Seorang wanita dari departemen Human Capital menyambutnya di lobi dengan senyum hangat. “Selamat pagi, Mrs. Rosewood. Saya Mirna Rone dari HC. Senang sekali akhirnya bisa bertemu langsung dengan jewelry designer yang katanya ‘jenius terselubung’ ini,” ujar perempuan berkacamata itu, bercanda ringan.
Althea tersenyum sopan. “Selamat pagi nona Mirna, terimakasih namun saya harap nama saya tidak terlalu dibesar-besarkan.”
“Saya kira malah belum cukup,” timpal Mirna sambil berjalan mendampinginya menuju ruang pertemuan kecil.
“Perusahaan kami sudah mengikuti perkembangan Anda bahkan sejak sebelum Anda kembali ke Indonesia.”
Althea mengangguk. “Jadi... proyek ini benar-benar spesial, ya?”
“Bukan hanya spesial, ini sangat strategis. Phoenix adalah proyek jangka panjang yang membawa nama besar perusahaan, dan… kabar baiknya, CEO kami yang langsung mengawasi.”
Mirna menyerahkan map kontrak. “Tapi tentu saja, sebelum itu, kita harus bicara hal legal dulu.”
Mirna menoleh sebentar ke arah pasal-pasal terakhir. “Kami perlu pastikan lagi, ya. Proyek ini dipegang langsung CEO, artinya pengawasan penuh, dan… tidak bisa dibatalkan sepihak. Kalau dilanggar, ada penalti Sepuluh miliar dan blacklisted dari dunia perhiasan?”.
Ia menaikkan alis. “Cukup ekstrim". Althea mengangguk ringan, lalu menandatangani kontrak tanpa banyak komentar.
Mirna tampak cukup terkesan. “Wah, biasanya yang baca bagian penalti langsung tertegun dua menit.”
“Aku tidak main-main,” ujar Althea datar tapi tegas.
Senyum Mirna mengembang
Mirna tertawa kecil. “Kalau boleh jujur, proyek ini memang bukan untuk orang yang main-main. Tapi melihat rekam jejak Anda, kami yakin Anda orang yang tepat.”

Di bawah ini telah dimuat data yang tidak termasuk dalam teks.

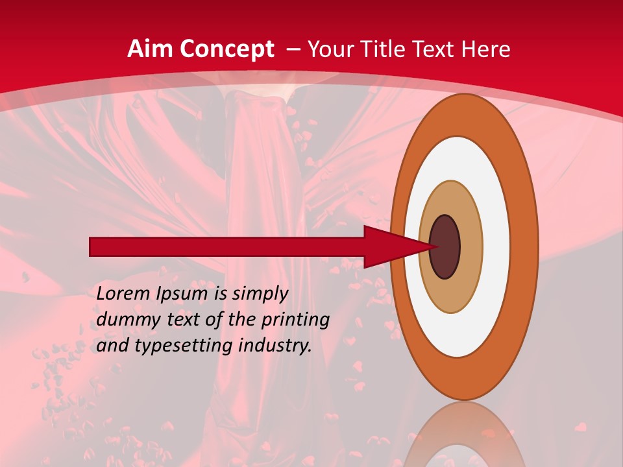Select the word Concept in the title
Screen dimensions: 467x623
coord(227,49)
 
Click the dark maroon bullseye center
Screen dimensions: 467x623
coord(445,246)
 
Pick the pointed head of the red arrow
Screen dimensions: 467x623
coord(422,246)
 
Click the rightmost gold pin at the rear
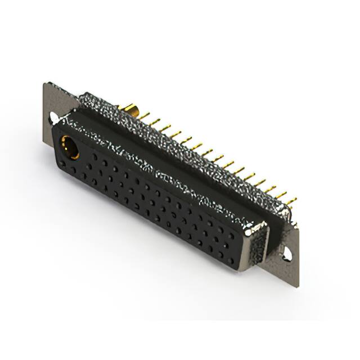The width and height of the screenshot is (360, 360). point(290,201)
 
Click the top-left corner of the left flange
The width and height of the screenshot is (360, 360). point(45,84)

Setelah tanda tangan selesai, Mirna menyerahkan tugas berikutnya kepada seseorang yang baru masuk ke ruangan.
“Ini Azalea George, sekretaris CEO kami. Panggil saja Lea. Dia akan membawa Anda berkeliling.”
Lea menjabat tangan Althea dengan antusias. “Akhirnya! Saya sering dengar nama Anda dari Arga, asistennya CEO. Mereka excited banget anda bergabung.” Ya, Lea adalah kekasih dari asisten CEO yaitu Arga Willson.
"Jangan terlalu formal denganku, ngomong-ngomong apakah dia kekasihmu karena dari panggilanmu dan caramu bercerita terlihat akrab?" Tanya Thea sambil tersenyum mengikuti gadis ceria ini.
Lea mengangguk sambil tersenyum dan mengajak Althea menyusuri berbagai lantai perusahaan, sambil menceritakan satu persatu divisi.
Selama tur keliling perusahaan, suasana terasa jauh lebih santai. Lea memperkenalkan beberapa divisi dengan ramah.
“Yang di lantai tiga ini bagian creative & media. Mereka bakal banyak berinteraksi sama kamu nanti, so… siap-siap dibanjiri ide. Jadi kita punya divisi riset desain, tim pemasaran digital, dan tim kreatif yang luar biasa. Tapi ruang favoritku sih tetap rooftop café kita—kalau kamu butuh udara segar, it’s perfect.”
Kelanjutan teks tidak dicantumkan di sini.